═══ EXCERPTED RECORDS

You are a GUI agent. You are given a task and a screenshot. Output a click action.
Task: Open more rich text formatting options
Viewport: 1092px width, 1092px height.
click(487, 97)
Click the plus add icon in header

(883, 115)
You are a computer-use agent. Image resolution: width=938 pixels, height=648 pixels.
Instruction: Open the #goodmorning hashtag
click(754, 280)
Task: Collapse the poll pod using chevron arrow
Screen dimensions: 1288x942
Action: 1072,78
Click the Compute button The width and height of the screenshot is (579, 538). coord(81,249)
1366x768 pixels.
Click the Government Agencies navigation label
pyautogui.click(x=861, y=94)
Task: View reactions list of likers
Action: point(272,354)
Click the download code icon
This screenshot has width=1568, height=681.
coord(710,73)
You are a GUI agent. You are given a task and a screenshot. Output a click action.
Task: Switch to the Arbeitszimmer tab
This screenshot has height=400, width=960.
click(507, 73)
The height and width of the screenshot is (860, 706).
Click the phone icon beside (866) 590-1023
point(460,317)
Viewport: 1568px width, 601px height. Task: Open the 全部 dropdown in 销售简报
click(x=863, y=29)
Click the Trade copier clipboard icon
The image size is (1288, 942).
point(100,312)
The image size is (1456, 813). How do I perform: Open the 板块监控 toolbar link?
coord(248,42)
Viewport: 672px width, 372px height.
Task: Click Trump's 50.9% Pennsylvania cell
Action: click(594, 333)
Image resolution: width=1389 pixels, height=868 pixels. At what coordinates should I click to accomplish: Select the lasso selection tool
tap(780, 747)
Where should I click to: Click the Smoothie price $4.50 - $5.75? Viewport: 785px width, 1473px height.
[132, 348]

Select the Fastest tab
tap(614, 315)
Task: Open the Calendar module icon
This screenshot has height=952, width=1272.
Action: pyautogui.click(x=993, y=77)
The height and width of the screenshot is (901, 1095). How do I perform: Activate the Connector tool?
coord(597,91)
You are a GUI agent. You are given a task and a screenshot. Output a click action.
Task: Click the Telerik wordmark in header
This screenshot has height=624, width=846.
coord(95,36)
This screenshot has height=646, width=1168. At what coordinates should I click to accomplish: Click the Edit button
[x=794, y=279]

══════

◆ **WORK TO COMPLETE**
Reproduce the items unchanged, from the line containing "Click the Compute" through the end of the items.

◆ **OUTPUT BELOW**
Click the Compute button The width and height of the screenshot is (579, 538). coord(81,249)
1366x768 pixels.
Click the Government Agencies navigation label
pyautogui.click(x=861, y=94)
Task: View reactions list of likers
Action: point(272,354)
Click the download code icon
This screenshot has width=1568, height=681.
coord(710,73)
You are a GUI agent. You are given a task and a screenshot. Output a click action.
Task: Switch to the Arbeitszimmer tab
This screenshot has height=400, width=960.
click(507, 73)
The height and width of the screenshot is (860, 706).
Click the phone icon beside (866) 590-1023
point(460,317)
Viewport: 1568px width, 601px height. Task: Open the 全部 dropdown in 销售简报
click(x=863, y=29)
Click the Trade copier clipboard icon
The image size is (1288, 942).
point(100,312)
The image size is (1456, 813). How do I perform: Open the 板块监控 toolbar link?
coord(248,42)
Viewport: 672px width, 372px height.
Task: Click Trump's 50.9% Pennsylvania cell
Action: click(594, 333)
Image resolution: width=1389 pixels, height=868 pixels. At what coordinates should I click to accomplish: Select the lasso selection tool
tap(780, 747)
Where should I click to: Click the Smoothie price $4.50 - $5.75? Viewport: 785px width, 1473px height.
[132, 348]

Select the Fastest tab
tap(614, 315)
Task: Open the Calendar module icon
This screenshot has height=952, width=1272.
Action: pyautogui.click(x=993, y=77)
The height and width of the screenshot is (901, 1095). How do I perform: Activate the Connector tool?
coord(597,91)
You are a GUI agent. You are given a task and a screenshot. Output a click action.
Task: Click the Telerik wordmark in header
This screenshot has height=624, width=846.
coord(95,36)
This screenshot has height=646, width=1168. At what coordinates should I click to accomplish: Click the Edit button
[x=794, y=279]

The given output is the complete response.